[Birds of Prey by M. E. Braddon]@TWC D-Link book
Birds of Prey

CHAPTER III
11/15

The other Judsons are too fast a lot for him: though what's the harm of a man taking a glass or two of brandy-and-water of an evening with his friends is more than _I_ can find out," added mine host, musingly.
It was to William Judson the dissenter, who kept himself to himself, that I determined to present myself in the first instance.

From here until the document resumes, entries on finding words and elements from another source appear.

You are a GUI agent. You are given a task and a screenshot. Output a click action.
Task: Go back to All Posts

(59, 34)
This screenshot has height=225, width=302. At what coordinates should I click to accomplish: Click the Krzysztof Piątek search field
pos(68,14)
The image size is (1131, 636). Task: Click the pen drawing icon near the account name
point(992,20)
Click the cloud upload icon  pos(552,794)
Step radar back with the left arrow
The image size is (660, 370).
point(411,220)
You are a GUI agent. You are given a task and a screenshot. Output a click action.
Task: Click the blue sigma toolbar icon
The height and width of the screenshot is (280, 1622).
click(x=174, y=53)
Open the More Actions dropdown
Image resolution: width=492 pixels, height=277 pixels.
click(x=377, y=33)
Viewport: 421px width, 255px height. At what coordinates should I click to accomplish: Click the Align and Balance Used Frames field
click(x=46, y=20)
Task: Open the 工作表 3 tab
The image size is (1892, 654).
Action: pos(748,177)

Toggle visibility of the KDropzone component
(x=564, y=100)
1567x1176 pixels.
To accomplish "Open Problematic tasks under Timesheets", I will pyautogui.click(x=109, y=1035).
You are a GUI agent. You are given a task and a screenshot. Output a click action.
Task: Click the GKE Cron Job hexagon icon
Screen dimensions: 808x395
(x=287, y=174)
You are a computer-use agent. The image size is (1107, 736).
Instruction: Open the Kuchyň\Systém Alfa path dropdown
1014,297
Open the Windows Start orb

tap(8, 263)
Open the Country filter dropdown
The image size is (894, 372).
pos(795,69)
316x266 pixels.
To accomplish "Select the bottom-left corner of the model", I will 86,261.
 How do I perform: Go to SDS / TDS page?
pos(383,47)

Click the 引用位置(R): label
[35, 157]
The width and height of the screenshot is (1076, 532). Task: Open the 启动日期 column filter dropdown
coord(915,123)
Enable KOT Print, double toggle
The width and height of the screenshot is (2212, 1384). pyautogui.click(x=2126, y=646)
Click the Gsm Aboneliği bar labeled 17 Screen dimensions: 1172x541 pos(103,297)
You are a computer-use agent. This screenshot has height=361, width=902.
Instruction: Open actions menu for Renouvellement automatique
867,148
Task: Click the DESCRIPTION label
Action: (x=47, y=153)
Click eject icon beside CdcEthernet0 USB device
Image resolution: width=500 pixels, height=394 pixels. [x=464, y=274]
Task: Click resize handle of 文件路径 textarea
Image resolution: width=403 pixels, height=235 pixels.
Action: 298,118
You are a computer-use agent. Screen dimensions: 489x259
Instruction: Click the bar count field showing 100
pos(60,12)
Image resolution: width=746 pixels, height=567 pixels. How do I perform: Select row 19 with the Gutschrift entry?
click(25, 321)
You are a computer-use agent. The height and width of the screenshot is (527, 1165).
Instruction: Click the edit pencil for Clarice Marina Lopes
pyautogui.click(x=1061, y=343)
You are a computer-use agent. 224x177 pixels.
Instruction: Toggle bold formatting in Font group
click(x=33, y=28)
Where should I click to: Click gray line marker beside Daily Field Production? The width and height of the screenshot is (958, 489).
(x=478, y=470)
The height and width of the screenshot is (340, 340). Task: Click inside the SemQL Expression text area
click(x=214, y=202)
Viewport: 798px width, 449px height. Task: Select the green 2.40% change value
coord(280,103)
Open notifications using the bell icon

As a dissenter, he would be likely to have more respect for the memory of the Nonconformist and Wesleyan Haygarths, and to have preserved any traditions relating to them with more fidelity than the Anglican and frivolous members of the Judson family.

As an individual who kept himself to himself, he would be unlikely to communicate my business to his kindred.
I lost no time in presenting myself at the house of business in Ferrygate, and after giving the servant George Sheldon's card, and announcing myself as concerned in a matter of business relating to the Haygarth family, I was at once ushered into a prim counting-house, where a dapper little old gentleman in spotless broadcloth, and a cambric cravat and shirt frill which were soft and snowy as the plumage of the swan, received me with old-fashioned courtesy.

I was delighted to find him seventy-five years of age at the most moderate computation, and I should have been all the better pleased if he had been older.

I very quickly discovered that in Mr.Judson the linen draper I had to deal with a very different person from the Rev.Jonah Goodge.